Task to complete
What is needed is an exact transcription of the line containing "1512x803 pixels." and every line after it through the end of the entries below, with no pictures.

Source material
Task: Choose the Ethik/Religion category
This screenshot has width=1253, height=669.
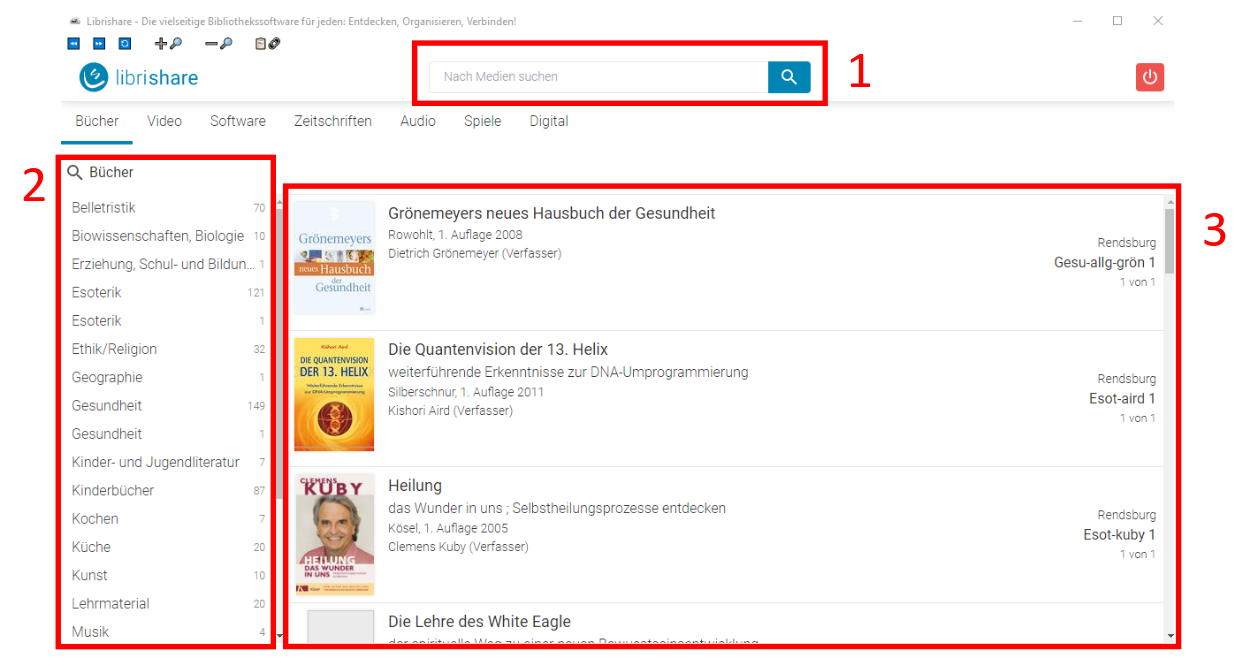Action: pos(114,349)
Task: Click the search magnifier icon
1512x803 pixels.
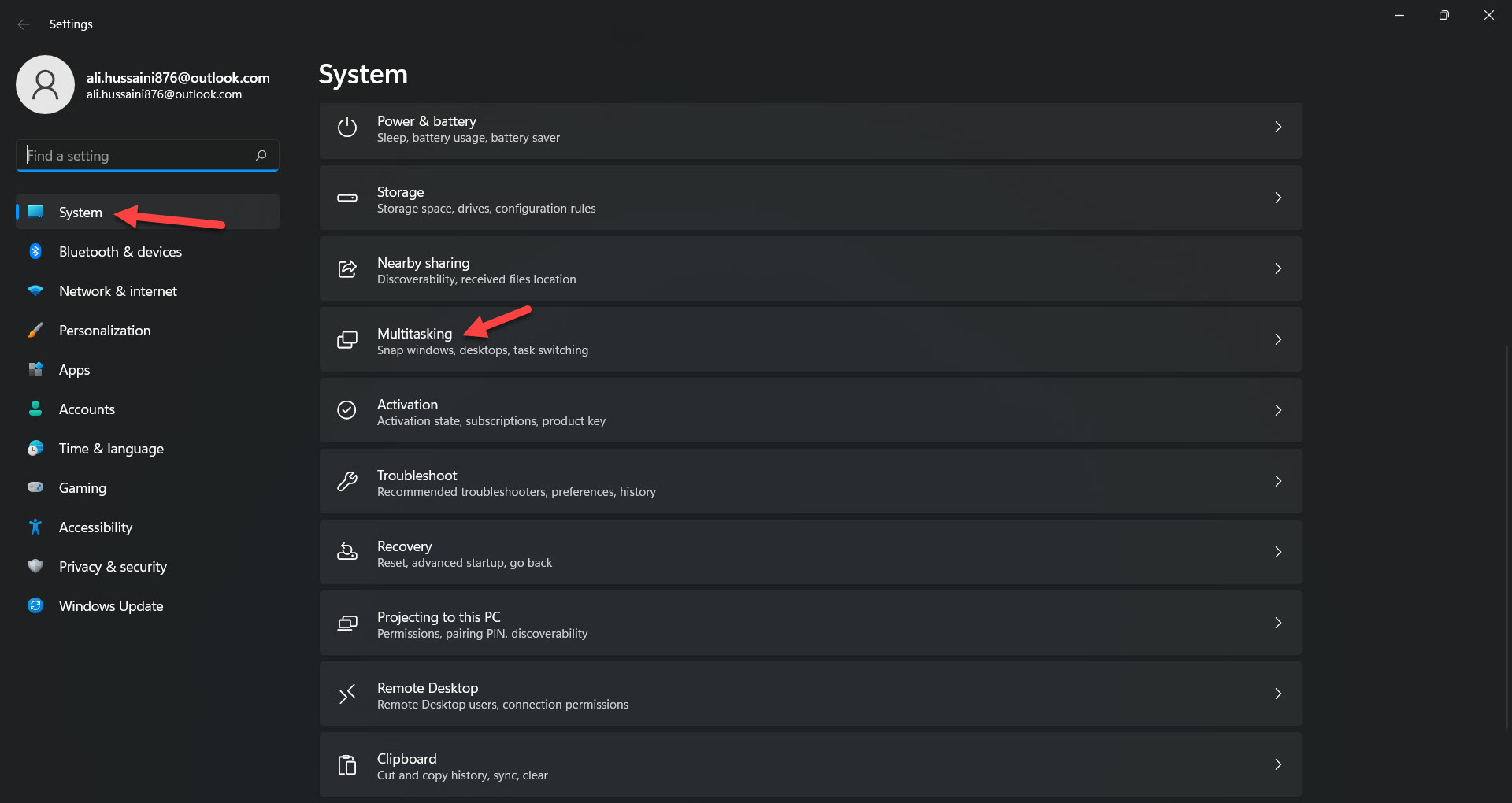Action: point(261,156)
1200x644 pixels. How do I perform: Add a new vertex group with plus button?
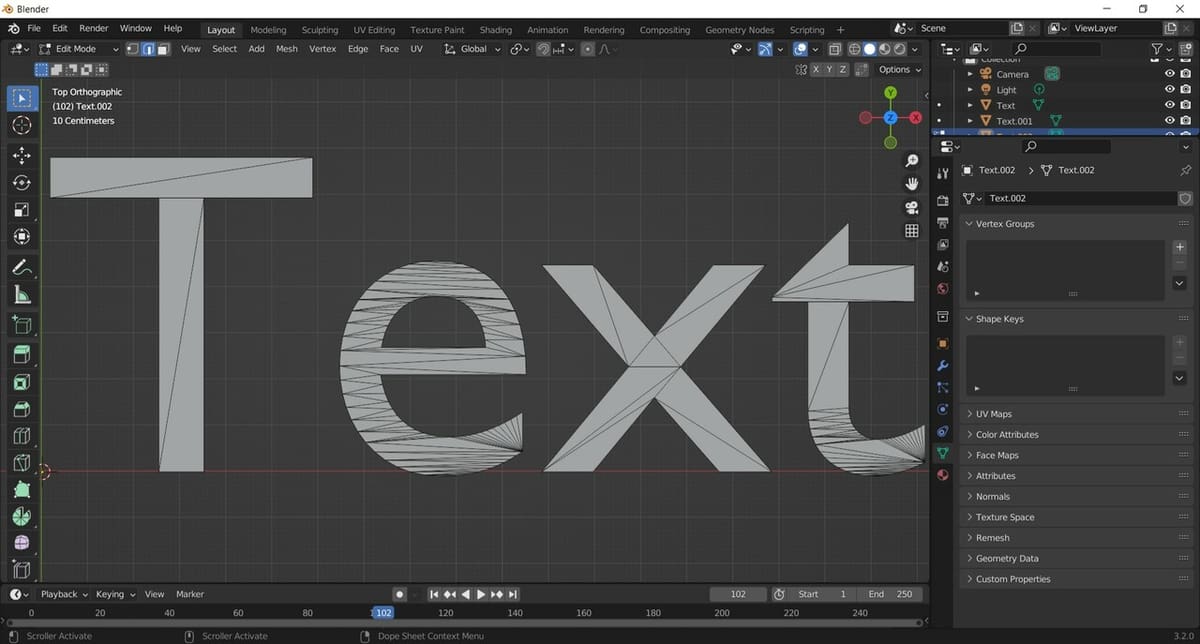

Response
1512x803 pixels.
Action: point(261,156)
1200x644 pixels. How do I perform: Add a new vertex group with plus button?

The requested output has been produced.